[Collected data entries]
▬▬▬▬▬▬

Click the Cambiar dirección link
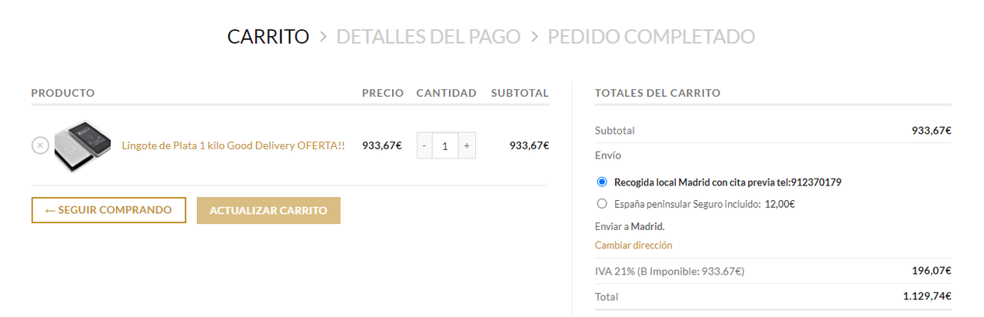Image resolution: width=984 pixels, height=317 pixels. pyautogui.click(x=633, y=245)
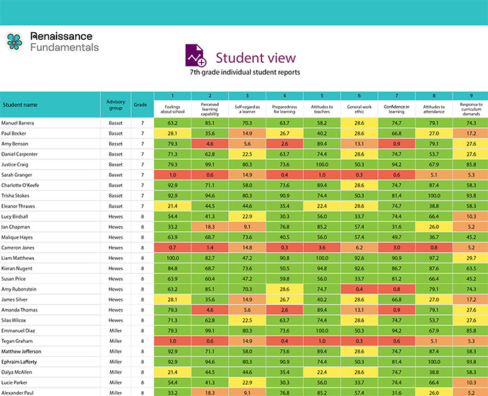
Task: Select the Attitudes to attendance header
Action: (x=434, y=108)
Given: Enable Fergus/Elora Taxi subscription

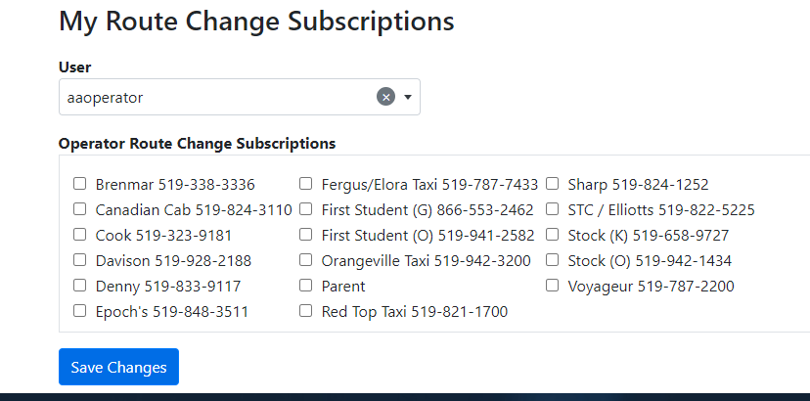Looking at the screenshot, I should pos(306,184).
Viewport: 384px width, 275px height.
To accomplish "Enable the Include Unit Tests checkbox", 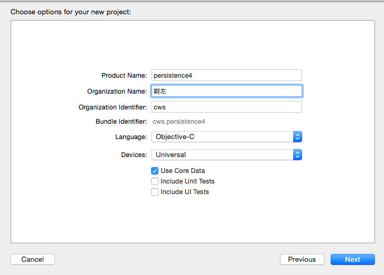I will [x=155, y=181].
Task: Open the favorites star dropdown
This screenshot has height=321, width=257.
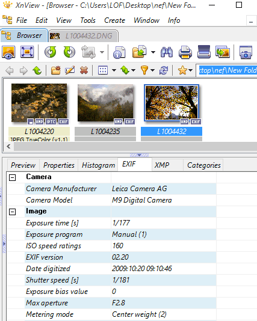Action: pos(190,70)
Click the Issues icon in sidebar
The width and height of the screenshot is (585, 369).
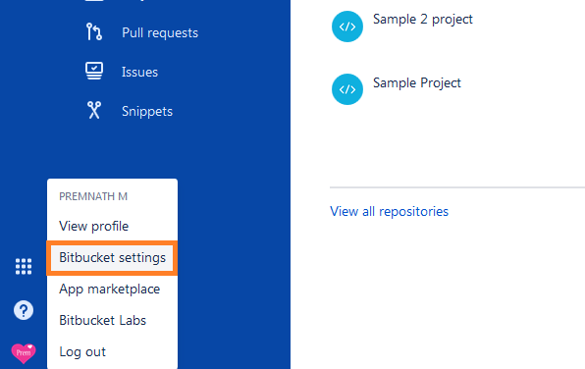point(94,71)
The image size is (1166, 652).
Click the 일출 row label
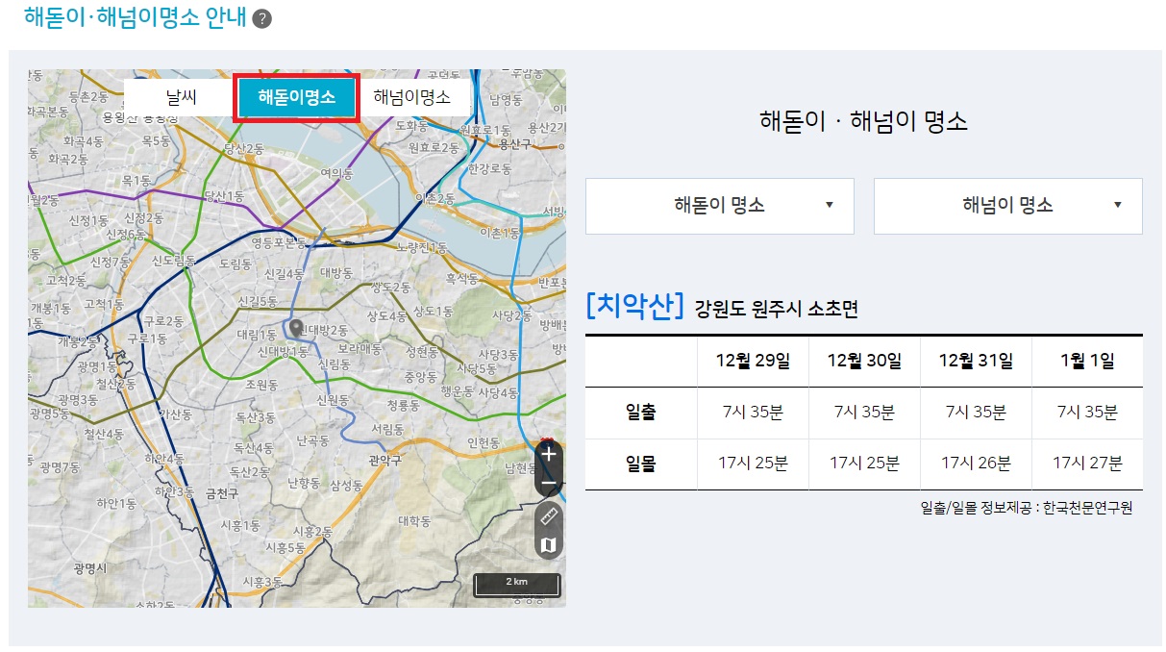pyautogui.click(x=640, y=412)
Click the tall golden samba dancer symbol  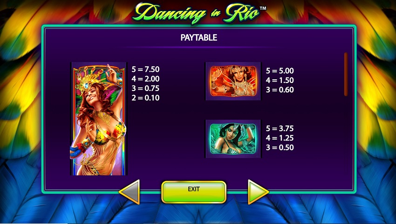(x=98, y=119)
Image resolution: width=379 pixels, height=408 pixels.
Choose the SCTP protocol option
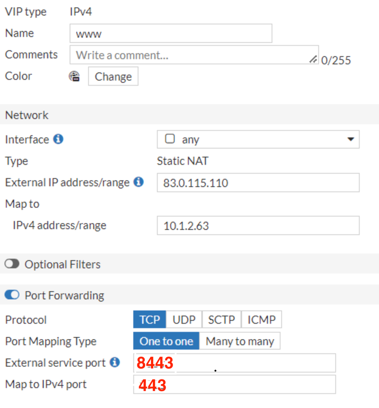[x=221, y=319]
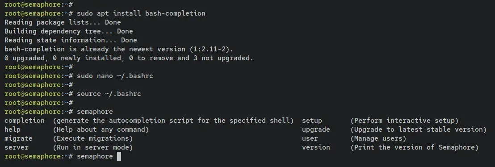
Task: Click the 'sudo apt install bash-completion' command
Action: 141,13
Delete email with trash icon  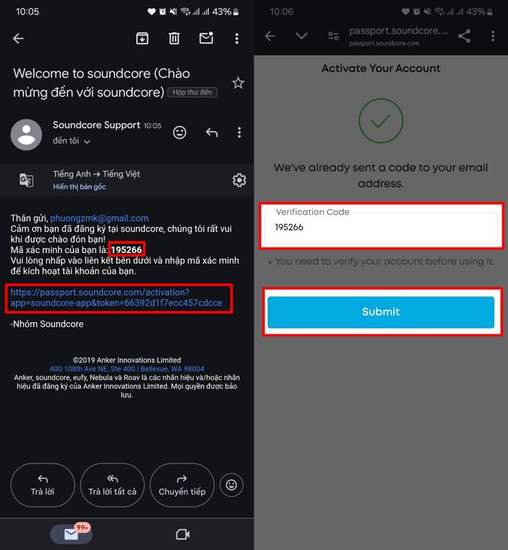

▬▬▬▬▬▬

§ **Exercise**
An exact transcription is needed, covering the line with "Choose the SCTP protocol option" and every line after it to the end of the entries, but not the pictures.

§ **Result**
Choose the SCTP protocol option
[x=221, y=319]
Task: Click the 'sudo apt install bash-completion' command
Action: 141,13
Delete email with trash icon  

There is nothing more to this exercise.